• RECORDS SHOWN
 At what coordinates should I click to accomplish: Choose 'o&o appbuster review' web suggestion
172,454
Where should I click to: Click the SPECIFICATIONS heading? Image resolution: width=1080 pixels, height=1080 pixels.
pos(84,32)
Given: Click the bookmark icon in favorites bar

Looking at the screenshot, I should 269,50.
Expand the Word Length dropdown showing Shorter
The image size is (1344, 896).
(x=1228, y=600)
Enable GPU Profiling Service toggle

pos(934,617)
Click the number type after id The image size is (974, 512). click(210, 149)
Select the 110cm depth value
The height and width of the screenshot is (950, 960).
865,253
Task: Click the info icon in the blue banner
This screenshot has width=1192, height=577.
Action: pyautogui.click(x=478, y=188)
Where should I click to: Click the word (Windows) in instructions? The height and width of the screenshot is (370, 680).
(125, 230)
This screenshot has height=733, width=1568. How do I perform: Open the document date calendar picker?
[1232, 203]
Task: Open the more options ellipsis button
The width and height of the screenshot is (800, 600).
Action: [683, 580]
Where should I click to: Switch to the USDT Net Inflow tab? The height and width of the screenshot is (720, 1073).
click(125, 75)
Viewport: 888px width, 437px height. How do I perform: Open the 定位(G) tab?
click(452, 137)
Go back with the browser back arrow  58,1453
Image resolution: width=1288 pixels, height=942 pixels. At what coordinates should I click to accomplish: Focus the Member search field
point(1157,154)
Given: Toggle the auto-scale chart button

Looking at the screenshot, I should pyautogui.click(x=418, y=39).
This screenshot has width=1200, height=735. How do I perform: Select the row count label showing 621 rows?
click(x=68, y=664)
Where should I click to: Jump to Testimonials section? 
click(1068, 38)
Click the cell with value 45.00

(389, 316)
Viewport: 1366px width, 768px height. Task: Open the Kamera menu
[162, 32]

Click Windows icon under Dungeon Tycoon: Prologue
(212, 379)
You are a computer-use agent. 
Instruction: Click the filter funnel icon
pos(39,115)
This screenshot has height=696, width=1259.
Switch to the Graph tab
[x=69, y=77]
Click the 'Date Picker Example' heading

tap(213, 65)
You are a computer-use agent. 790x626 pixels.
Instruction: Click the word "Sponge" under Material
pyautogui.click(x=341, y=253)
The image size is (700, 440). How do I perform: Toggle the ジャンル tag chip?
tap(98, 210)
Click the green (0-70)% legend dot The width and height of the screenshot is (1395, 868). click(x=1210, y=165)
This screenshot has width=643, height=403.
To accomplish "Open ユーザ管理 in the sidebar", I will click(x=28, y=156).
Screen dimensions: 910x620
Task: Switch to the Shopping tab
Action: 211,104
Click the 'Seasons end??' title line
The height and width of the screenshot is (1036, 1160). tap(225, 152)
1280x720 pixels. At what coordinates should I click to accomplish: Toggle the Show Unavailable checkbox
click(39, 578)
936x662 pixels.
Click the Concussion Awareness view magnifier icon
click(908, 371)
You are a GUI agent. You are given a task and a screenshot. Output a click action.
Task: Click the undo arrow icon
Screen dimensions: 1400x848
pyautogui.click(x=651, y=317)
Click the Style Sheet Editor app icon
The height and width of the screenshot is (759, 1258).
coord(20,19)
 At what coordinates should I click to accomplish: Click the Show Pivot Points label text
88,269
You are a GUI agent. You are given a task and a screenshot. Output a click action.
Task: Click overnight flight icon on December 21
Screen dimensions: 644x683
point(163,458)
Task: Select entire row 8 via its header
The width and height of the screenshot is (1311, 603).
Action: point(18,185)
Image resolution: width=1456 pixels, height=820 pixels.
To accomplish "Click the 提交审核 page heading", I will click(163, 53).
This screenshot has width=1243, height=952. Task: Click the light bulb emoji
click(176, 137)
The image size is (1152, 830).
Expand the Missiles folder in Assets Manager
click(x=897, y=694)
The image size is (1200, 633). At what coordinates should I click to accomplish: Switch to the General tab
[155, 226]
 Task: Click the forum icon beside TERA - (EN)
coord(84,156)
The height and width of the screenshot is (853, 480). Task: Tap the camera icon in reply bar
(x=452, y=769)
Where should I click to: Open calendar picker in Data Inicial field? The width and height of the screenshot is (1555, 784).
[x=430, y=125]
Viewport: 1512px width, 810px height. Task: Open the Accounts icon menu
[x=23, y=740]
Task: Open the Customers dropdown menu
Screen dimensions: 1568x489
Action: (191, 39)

• EXERCISE REQUIREMENTS
Each line of the data must come back exactly as written.

• ANSWER FOR THE TASK
 At what coordinates should I click to accomplish: Choose 'o&o appbuster review' web suggestion
172,454
Where should I click to: Click the SPECIFICATIONS heading? Image resolution: width=1080 pixels, height=1080 pixels.
pos(84,32)
Given: Click the bookmark icon in favorites bar

Looking at the screenshot, I should 269,50.
Expand the Word Length dropdown showing Shorter
The image size is (1344, 896).
(x=1228, y=600)
Enable GPU Profiling Service toggle

pos(934,617)
Click the number type after id The image size is (974, 512). click(210, 149)
Select the 110cm depth value
The height and width of the screenshot is (950, 960).
865,253
Task: Click the info icon in the blue banner
This screenshot has width=1192, height=577.
Action: pyautogui.click(x=478, y=188)
Where should I click to: Click the word (Windows) in instructions? The height and width of the screenshot is (370, 680).
(125, 230)
This screenshot has height=733, width=1568. How do I perform: Open the document date calendar picker?
[1232, 203]
Task: Open the more options ellipsis button
The width and height of the screenshot is (800, 600).
Action: [683, 580]
Where should I click to: Switch to the USDT Net Inflow tab? The height and width of the screenshot is (720, 1073).
click(125, 75)
Viewport: 888px width, 437px height. How do I perform: Open the 定位(G) tab?
click(452, 137)
Go back with the browser back arrow  58,1453
Image resolution: width=1288 pixels, height=942 pixels. At what coordinates should I click to accomplish: Focus the Member search field
point(1157,154)
Given: Toggle the auto-scale chart button

Looking at the screenshot, I should pyautogui.click(x=418, y=39).
This screenshot has width=1200, height=735. How do I perform: Select the row count label showing 621 rows?
click(x=68, y=664)
Where should I click to: Jump to Testimonials section? 
click(1068, 38)
Click the cell with value 45.00

(389, 316)
Viewport: 1366px width, 768px height. Task: Open the Kamera menu
[162, 32]

Click Windows icon under Dungeon Tycoon: Prologue
(212, 379)
You are a computer-use agent. 
Instruction: Click the filter funnel icon
pos(39,115)
This screenshot has height=696, width=1259.
Switch to the Graph tab
[x=69, y=77]
Click the 'Date Picker Example' heading

tap(213, 65)
You are a computer-use agent. 790x626 pixels.
Instruction: Click the word "Sponge" under Material
pyautogui.click(x=341, y=253)
The image size is (700, 440). How do I perform: Toggle the ジャンル tag chip?
tap(98, 210)
Click the green (0-70)% legend dot The width and height of the screenshot is (1395, 868). click(x=1210, y=165)
This screenshot has width=643, height=403.
To accomplish "Open ユーザ管理 in the sidebar", I will click(x=28, y=156).
Screen dimensions: 910x620
Task: Switch to the Shopping tab
Action: 211,104
Click the 'Seasons end??' title line
The height and width of the screenshot is (1036, 1160). tap(225, 152)
1280x720 pixels. At what coordinates should I click to accomplish: Toggle the Show Unavailable checkbox
click(39, 578)
936x662 pixels.
Click the Concussion Awareness view magnifier icon
click(908, 371)
You are a GUI agent. You are given a task and a screenshot. Output a click action.
Task: Click the undo arrow icon
Screen dimensions: 1400x848
pyautogui.click(x=651, y=317)
Click the Style Sheet Editor app icon
The height and width of the screenshot is (759, 1258).
coord(20,19)
 At what coordinates should I click to accomplish: Click the Show Pivot Points label text
88,269
You are a GUI agent. You are given a task and a screenshot. Output a click action.
Task: Click overnight flight icon on December 21
Screen dimensions: 644x683
point(163,458)
Task: Select entire row 8 via its header
The width and height of the screenshot is (1311, 603).
Action: point(18,185)
Image resolution: width=1456 pixels, height=820 pixels.
To accomplish "Click the 提交审核 page heading", I will click(163, 53).
This screenshot has width=1243, height=952. Task: Click the light bulb emoji
click(176, 137)
The image size is (1152, 830).
Expand the Missiles folder in Assets Manager
click(x=897, y=694)
The image size is (1200, 633). At what coordinates should I click to accomplish: Switch to the General tab
[155, 226]
 Task: Click the forum icon beside TERA - (EN)
coord(84,156)
The height and width of the screenshot is (853, 480). Task: Tap the camera icon in reply bar
(x=452, y=769)
Where should I click to: Open calendar picker in Data Inicial field? The width and height of the screenshot is (1555, 784).
[x=430, y=125]
Viewport: 1512px width, 810px height. Task: Open the Accounts icon menu
[x=23, y=740]
Task: Open the Customers dropdown menu
Screen dimensions: 1568x489
Action: (191, 39)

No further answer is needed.